• DIRECTION:
Convert the part of the items that opens with the line containing "Task: Point to the Hills Family Forest label" and closes with the line containing "Action: pos(464,269)", both included, into a JSON list of strings with one string per line. Leave out blank lines.

• DATA EXCERPTS:
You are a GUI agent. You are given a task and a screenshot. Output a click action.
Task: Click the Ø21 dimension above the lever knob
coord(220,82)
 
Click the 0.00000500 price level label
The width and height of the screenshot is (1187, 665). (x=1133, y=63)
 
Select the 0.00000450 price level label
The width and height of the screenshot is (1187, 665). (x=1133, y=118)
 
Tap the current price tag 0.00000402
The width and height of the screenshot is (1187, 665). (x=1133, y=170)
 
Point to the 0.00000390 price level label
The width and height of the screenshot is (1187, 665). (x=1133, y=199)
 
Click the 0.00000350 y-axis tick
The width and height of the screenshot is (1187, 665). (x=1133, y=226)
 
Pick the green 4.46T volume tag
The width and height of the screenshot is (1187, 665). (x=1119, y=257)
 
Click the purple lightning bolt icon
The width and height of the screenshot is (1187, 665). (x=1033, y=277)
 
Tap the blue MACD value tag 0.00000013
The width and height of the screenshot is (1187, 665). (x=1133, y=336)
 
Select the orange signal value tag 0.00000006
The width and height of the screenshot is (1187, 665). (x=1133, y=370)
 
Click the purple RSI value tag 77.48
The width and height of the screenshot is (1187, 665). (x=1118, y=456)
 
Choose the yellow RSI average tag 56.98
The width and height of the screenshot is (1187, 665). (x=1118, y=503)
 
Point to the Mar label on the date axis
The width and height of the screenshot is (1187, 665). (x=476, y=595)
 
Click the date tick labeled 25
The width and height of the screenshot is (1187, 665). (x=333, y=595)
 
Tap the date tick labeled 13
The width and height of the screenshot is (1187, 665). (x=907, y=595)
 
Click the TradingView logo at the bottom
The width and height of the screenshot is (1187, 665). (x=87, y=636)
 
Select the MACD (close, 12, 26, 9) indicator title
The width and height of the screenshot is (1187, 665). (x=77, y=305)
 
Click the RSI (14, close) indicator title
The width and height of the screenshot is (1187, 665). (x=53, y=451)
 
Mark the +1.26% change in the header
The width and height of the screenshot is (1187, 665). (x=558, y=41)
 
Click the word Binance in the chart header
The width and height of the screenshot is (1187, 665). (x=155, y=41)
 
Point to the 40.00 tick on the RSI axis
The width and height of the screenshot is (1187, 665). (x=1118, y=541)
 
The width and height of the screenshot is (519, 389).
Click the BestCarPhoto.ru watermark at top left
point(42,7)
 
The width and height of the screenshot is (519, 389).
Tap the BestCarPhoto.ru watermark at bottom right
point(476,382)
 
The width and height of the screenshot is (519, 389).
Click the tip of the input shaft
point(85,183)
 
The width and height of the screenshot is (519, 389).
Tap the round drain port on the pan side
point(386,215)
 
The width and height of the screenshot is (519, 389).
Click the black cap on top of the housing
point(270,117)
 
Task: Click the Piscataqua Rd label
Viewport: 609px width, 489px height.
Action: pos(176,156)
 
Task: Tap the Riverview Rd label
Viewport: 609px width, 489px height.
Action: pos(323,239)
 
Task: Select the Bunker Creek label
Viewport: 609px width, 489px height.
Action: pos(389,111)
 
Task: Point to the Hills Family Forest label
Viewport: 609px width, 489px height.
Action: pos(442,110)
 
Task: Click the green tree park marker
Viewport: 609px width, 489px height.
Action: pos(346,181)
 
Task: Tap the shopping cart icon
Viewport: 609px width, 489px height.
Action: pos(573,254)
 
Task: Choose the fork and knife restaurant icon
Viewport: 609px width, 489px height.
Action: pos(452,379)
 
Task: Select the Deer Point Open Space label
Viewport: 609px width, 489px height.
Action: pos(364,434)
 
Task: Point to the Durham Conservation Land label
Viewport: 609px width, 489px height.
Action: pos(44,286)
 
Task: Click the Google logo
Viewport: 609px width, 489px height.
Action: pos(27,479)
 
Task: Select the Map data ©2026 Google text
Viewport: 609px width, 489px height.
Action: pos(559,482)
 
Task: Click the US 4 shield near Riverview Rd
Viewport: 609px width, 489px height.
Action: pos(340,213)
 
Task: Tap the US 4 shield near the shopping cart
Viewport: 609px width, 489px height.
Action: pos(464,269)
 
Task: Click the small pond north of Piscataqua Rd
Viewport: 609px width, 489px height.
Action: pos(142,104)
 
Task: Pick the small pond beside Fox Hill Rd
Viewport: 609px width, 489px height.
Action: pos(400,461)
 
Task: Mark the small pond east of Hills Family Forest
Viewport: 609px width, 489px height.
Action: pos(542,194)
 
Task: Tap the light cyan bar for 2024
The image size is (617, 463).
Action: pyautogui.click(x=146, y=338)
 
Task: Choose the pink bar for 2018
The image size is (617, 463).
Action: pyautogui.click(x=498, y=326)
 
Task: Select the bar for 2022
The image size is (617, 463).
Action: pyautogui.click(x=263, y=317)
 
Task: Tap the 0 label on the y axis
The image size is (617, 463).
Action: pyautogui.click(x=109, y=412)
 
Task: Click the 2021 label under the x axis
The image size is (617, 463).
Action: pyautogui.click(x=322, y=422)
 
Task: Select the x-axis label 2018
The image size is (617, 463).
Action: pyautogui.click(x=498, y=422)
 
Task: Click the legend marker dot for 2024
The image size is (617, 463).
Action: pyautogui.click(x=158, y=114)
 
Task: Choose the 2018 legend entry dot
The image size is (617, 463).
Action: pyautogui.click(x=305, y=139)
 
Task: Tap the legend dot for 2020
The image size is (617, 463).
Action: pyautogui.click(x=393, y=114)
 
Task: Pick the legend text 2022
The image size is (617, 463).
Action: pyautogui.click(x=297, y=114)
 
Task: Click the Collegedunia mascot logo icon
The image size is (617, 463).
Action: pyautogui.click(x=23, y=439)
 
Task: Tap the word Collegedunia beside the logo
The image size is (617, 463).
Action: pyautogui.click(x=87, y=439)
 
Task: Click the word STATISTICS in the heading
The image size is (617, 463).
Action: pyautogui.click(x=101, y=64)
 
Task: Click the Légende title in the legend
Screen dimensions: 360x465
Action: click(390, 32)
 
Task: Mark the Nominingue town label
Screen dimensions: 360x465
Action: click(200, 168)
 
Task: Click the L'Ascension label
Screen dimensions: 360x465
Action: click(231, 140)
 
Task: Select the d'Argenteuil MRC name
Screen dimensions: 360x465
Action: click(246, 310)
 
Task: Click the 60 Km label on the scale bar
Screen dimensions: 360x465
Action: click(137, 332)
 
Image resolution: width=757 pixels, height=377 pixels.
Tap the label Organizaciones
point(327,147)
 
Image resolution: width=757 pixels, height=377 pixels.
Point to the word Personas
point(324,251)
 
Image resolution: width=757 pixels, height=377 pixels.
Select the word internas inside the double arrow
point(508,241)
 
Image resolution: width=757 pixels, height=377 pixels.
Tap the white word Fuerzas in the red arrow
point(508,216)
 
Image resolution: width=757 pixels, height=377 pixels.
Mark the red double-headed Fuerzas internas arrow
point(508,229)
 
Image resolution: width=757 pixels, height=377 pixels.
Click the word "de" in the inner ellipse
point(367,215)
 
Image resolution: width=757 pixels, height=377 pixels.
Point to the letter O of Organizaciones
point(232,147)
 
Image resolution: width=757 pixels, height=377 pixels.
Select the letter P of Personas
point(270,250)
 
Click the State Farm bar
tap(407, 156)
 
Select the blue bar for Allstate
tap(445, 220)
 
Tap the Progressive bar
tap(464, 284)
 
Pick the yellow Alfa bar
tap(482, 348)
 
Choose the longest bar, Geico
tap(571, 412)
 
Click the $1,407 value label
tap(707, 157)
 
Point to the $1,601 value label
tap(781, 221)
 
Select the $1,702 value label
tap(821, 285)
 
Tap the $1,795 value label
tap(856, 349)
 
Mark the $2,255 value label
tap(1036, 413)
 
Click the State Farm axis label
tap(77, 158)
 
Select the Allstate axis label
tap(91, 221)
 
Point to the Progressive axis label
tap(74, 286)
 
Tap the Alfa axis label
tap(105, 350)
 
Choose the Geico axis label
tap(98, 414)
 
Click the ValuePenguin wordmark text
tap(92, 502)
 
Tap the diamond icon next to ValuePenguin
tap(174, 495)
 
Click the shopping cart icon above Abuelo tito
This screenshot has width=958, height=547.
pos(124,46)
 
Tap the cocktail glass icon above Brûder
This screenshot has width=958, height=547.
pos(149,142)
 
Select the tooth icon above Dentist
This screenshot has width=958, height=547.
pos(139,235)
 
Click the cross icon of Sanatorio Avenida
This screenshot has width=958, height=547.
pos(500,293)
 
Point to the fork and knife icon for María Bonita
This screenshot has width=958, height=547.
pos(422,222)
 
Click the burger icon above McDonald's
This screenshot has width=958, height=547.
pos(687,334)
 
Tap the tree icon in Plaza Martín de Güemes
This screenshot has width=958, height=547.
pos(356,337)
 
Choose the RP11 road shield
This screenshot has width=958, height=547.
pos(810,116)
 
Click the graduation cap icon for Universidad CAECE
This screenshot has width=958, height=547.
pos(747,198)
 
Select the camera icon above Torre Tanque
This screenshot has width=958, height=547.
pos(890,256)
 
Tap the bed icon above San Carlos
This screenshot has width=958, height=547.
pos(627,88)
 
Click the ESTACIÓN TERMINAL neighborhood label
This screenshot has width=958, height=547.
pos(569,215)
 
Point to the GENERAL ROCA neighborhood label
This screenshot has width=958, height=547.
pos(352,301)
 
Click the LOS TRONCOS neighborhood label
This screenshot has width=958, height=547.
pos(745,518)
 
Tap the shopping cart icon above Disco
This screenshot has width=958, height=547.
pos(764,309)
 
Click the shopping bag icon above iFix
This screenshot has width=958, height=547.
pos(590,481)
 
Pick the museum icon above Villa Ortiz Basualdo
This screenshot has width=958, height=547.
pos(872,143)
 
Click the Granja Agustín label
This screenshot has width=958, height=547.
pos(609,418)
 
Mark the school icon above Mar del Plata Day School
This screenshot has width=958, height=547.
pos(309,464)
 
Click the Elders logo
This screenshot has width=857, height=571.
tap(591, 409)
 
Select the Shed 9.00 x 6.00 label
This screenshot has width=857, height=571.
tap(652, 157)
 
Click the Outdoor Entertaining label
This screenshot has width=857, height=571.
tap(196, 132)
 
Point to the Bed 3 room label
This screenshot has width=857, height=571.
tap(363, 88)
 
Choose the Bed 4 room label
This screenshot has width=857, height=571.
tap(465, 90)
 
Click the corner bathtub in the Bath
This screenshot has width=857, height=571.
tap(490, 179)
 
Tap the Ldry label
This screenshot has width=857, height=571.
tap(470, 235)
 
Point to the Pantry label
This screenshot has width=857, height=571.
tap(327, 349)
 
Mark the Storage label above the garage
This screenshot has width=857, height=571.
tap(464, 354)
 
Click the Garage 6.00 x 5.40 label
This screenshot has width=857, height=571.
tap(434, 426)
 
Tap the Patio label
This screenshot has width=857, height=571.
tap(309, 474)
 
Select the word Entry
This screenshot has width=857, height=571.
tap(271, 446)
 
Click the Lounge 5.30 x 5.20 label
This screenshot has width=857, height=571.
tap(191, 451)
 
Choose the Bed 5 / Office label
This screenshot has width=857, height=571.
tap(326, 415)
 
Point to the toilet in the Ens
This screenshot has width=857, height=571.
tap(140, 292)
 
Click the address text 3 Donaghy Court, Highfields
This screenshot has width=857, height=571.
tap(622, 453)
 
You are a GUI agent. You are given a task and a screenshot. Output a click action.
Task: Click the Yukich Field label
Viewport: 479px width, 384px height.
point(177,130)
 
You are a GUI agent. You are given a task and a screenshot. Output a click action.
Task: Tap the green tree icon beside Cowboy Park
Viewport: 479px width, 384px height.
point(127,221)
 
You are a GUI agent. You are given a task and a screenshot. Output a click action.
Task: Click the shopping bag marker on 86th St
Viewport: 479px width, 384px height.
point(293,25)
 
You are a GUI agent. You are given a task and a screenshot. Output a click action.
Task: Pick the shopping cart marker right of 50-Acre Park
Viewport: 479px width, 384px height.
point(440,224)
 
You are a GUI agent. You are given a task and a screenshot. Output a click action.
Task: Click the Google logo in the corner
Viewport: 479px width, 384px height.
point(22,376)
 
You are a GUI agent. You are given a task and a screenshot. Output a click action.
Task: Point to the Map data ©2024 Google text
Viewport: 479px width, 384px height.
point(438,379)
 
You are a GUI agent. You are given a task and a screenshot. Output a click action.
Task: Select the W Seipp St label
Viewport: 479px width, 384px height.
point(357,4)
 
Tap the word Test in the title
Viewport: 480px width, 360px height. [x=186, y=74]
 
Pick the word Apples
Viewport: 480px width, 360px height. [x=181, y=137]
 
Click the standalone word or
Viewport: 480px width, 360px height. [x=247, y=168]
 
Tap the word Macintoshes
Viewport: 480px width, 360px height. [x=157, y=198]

• PROBLEM SOLUTION:
[
  "Task: Point to the Hills Family Forest label",
  "Viewport: 609px width, 489px height.",
  "Action: pos(442,110)",
  "Task: Click the green tree park marker",
  "Viewport: 609px width, 489px height.",
  "Action: pos(346,181)",
  "Task: Tap the shopping cart icon",
  "Viewport: 609px width, 489px height.",
  "Action: pos(573,254)",
  "Task: Choose the fork and knife restaurant icon",
  "Viewport: 609px width, 489px height.",
  "Action: pos(452,379)",
  "Task: Select the Deer Point Open Space label",
  "Viewport: 609px width, 489px height.",
  "Action: pos(364,434)",
  "Task: Point to the Durham Conservation Land label",
  "Viewport: 609px width, 489px height.",
  "Action: pos(44,286)",
  "Task: Click the Google logo",
  "Viewport: 609px width, 489px height.",
  "Action: pos(27,479)",
  "Task: Select the Map data ©2026 Google text",
  "Viewport: 609px width, 489px height.",
  "Action: pos(559,482)",
  "Task: Click the US 4 shield near Riverview Rd",
  "Viewport: 609px width, 489px height.",
  "Action: pos(340,213)",
  "Task: Tap the US 4 shield near the shopping cart",
  "Viewport: 609px width, 489px height.",
  "Action: pos(464,269)"
]